Historicamente, eles se desdobram entre hospitais para dar conta do orçamento. Agora, é a cobertura das escalas que faz gente sair de um hospital seis da manhã, depois da noite de plantão, e entrar em outro.

Nem assim, é suficiente. No elevador, a conversa da enfermagem revela situação, em unidade de saúde não precisada, onde o plantão de enfermaria foi tocado com 26 pacientes para três técnicos de enfermagem. É surreal.

O fim da vida, que chegou para mais de 3,5 mil pessoas em Mato Grosso do Sul carregado pelo coronavírus, é citado aqui e ali. “Acabou de morrer um paciente”, conta a profissional sobre as notícias vindas do CTI dedicado à covid.

Trabalhador na saúde também adoece.

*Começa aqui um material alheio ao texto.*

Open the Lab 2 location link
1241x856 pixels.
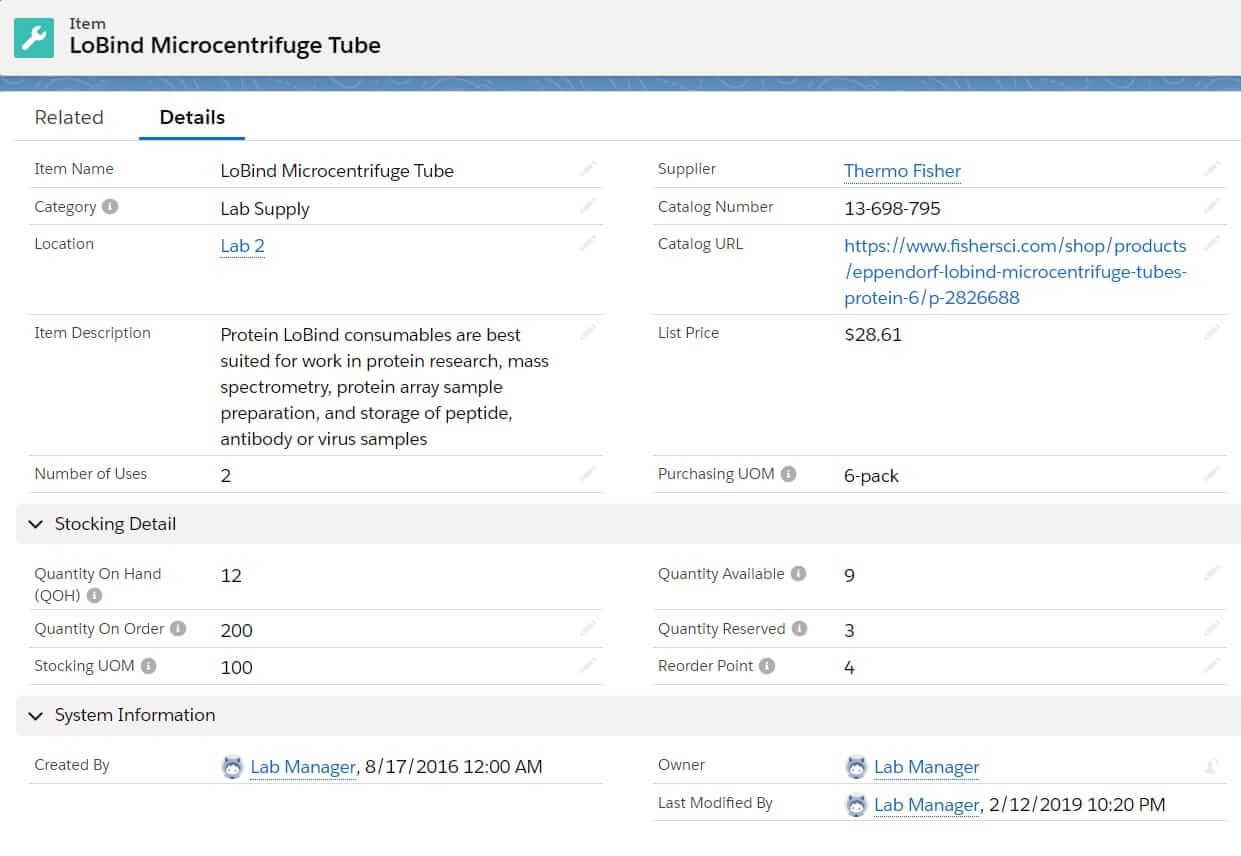point(242,246)
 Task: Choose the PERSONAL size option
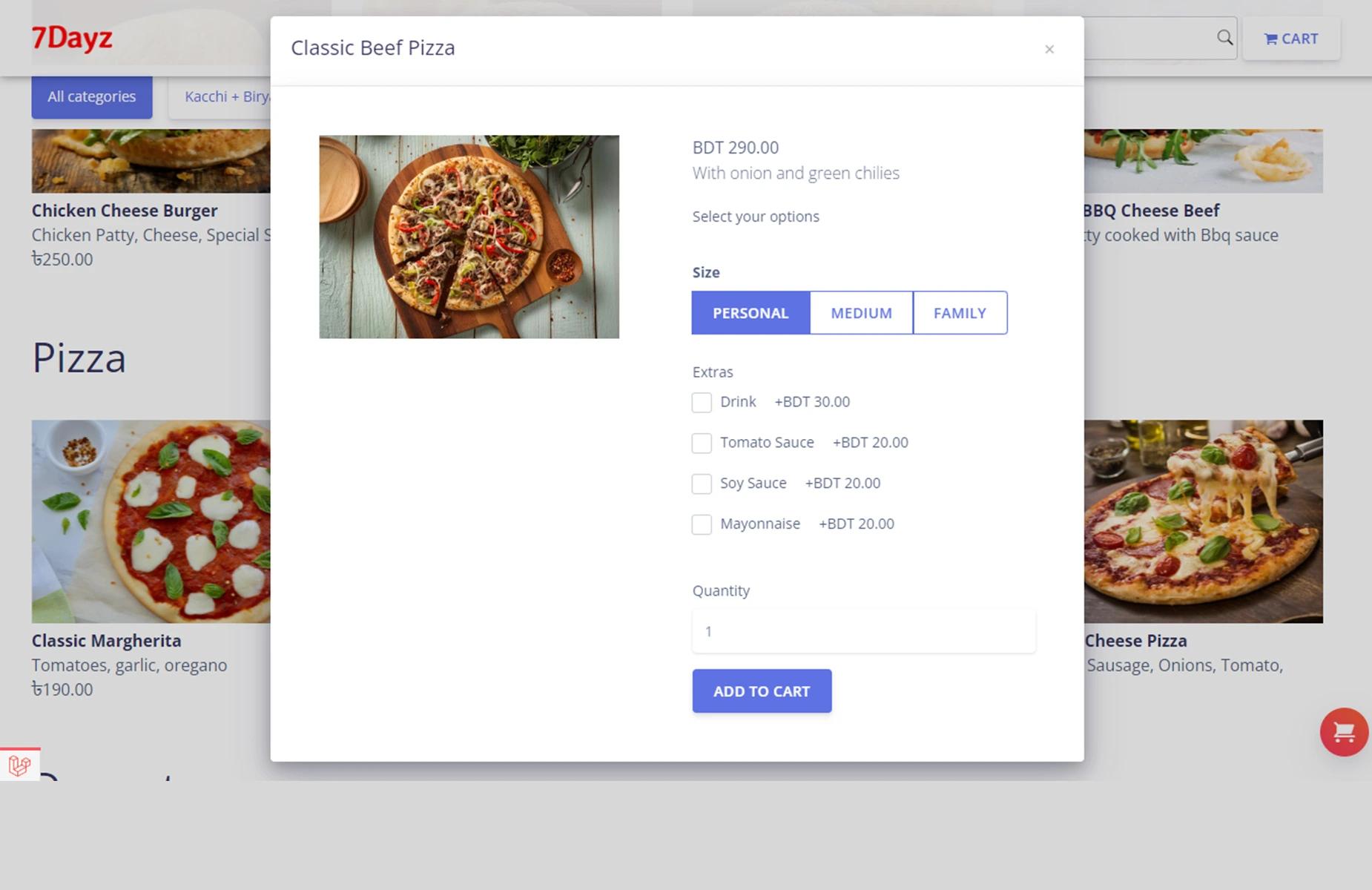(x=750, y=313)
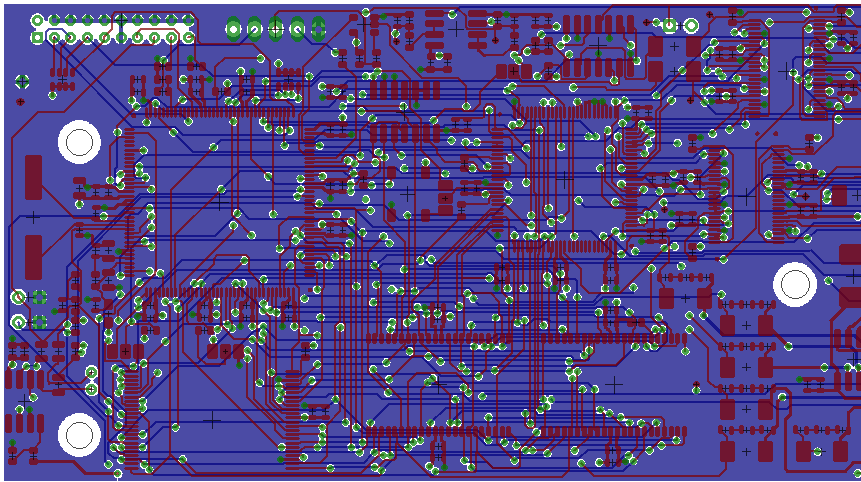861x482 pixels.
Task: Select the square pin-1 pad of the header
Action: pyautogui.click(x=38, y=37)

Pior, também vê os seus precisarem do hospital e, aí, passam a sentir dois impactos, na seara profissional e na pessoal.

Enquanto frequentamos diariamente o hospital, vimos a batalha da funcionária cujo marido foi literalmente atropelado por um veículo, enquanto estava de motocicleta, fazendo entregas.

Precisou de cirurgia ortopédica de emergência, mas levou quase uma semana para conseguir fazer. Todo dia, contava a mulher, era preparado para o procedimento, fazia o jejum, porém chegava um paciente mais grave e passava à frente na fila.

O caso dela ilustra de forma cabal o apelo pelo distanciamento social, feito há um ano repetidamente a quem não tem necessidade de estar fora de casa.

Se isso fosse cumprido, as vagas para tratar acidentados não estariam em geral todas ocupadas, e não haveria espera para cirurgias emergenciais. A crise seria um pouco menos pior.

Enquanto escrevo esse texto,  a estatística mostra 30 mortes em 24 horas na conta da pandemia. Ao mesmo tempo, as forças de segurança e, como tem sido comum, na noite de sábado flagraram festas clandestinas lotadas de jovens que, com certeza, se pisaram em um hospital nos últimos meses, não abriram os olhos nem os ouvidos. Muito menos a sensibilidade.